Tradizionalmente la compagine femminile è più presente e praticante rispetto a quella maschile. Lo studio comparato delle
religioni ha mostrato come questa presunta religiosità naturale più marcata nelle donne sia il portato culturale di società
che secolarmente si sono venute organizzando in modo tale da inculcare nella componente femminile l'idea di una
subordinazione o di un destino sociale diverso da quello dell'uomo. ...e in questo processo di interiorizzazione di habitus di
sottomissione al primato maschile, in ruolo decisivo hanno giocato le religioni in quanto rendono esse stesse le donne più
visibili di contro all'invisibilità sociale che altrimenti subirebbero.
LA RELIGIONE FUORI DALLE RELIGIONI
Ad oggi assistiamo al manifestarsi un po' dappertutto di una religiosità nuova, che si forma spesso al di fuori del controllo
delle religioni storiche, anche se da esse prende le mosse e da esse si alimenta.

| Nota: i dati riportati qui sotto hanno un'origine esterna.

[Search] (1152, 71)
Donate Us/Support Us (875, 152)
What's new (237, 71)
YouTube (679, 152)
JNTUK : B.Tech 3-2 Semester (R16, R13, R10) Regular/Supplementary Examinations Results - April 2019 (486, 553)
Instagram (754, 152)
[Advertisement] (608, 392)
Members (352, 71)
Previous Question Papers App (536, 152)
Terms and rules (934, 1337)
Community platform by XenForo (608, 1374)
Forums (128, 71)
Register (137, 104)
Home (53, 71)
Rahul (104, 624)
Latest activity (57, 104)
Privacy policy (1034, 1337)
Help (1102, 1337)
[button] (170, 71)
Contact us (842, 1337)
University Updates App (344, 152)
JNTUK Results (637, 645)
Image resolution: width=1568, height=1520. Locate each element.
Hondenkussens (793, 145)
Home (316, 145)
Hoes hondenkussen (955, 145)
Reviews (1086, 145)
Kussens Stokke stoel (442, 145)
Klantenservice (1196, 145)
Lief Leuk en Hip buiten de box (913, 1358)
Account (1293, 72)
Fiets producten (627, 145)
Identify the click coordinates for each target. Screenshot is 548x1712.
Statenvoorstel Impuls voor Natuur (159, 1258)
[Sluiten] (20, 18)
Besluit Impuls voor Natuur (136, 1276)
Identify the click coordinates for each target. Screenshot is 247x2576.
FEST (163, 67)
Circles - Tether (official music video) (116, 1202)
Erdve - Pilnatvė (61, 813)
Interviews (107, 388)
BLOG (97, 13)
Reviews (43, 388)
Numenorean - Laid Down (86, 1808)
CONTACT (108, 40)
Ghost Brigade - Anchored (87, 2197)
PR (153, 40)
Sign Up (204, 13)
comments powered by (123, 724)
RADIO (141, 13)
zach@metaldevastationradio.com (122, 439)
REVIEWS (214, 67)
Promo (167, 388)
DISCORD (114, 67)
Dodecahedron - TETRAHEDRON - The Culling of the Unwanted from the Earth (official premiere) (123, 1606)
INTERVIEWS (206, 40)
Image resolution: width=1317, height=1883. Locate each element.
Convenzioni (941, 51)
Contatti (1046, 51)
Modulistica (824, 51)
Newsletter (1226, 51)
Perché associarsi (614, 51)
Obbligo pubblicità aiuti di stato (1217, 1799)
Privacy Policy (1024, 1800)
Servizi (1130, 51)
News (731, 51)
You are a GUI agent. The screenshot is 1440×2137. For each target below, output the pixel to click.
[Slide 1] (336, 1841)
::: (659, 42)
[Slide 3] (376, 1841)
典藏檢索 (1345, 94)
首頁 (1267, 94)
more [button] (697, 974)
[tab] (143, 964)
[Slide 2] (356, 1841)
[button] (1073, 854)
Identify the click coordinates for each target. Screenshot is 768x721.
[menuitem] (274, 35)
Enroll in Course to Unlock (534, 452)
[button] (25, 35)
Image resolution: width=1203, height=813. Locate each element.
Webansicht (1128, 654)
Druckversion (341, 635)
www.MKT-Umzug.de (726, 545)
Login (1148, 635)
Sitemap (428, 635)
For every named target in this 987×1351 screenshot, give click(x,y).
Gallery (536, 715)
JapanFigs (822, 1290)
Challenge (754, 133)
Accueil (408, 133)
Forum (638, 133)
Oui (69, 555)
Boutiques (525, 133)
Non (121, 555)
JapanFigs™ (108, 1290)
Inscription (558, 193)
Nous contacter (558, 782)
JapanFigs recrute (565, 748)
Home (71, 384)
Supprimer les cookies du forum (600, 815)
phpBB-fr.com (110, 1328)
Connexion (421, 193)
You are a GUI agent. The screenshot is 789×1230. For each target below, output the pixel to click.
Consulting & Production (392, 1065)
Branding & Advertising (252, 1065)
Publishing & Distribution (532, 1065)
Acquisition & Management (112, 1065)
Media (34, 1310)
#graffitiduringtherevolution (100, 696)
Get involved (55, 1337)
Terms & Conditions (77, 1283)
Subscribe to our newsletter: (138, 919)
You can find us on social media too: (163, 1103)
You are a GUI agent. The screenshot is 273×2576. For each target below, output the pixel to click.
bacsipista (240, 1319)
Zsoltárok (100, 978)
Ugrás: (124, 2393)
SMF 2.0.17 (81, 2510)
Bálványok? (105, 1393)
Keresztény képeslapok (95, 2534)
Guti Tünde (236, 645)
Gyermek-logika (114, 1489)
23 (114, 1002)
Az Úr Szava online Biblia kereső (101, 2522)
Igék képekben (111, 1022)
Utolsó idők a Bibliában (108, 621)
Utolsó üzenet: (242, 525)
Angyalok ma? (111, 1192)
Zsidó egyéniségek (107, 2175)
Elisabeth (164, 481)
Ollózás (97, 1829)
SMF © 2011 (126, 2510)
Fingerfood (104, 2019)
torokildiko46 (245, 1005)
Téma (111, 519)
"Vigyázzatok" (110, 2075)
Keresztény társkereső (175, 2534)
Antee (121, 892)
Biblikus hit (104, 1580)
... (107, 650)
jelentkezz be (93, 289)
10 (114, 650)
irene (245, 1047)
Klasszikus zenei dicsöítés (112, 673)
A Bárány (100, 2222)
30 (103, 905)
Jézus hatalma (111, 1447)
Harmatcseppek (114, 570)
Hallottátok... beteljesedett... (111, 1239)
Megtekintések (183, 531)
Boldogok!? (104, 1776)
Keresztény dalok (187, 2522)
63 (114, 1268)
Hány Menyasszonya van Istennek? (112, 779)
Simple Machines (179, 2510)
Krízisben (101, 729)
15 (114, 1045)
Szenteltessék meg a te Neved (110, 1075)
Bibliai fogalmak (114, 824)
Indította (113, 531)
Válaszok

Il tema della nuova religiosità si collega al
risorgente interesse per il magico-sacrale o per forme di esoterismo che, se da una parte pretendono di aggiornare il loro
linguaggio a forme moderne, dall'altra parte nient'altro sono che neo-sincretismi che derivano comunque da vecchie
appartenenze religiose.
Alla radice del fenomeno ci sono due elementi:
- una lenta crisi delle istituzioni religiose codificate;
- una maggiore spinta da parte degli individui a mettersi in proprio nella ricerca religiosa o spirituale o di tecniche di
salvezza o, infine, di rimedi terapeutici alternativi alla medicina ufficiale.
In forza di questa crisi si aprono spazi dove nuovi imprenditori irrompono e cercano di offrire ricette a volte nuove a volte
mascherate di nuovo, ma in verità molto antiche. Fra i tanti isolotti che rendono vario oggi, nella società contemporanea,
l'arcipelago religioso, non è facile navigare.
Ad ogni modo, ci preme sottolineare che l'esperienza religiosa non va in antitesi con la modernità. La privatizzazione del
religioso da questo punto di vista ne è il tangibile esempio.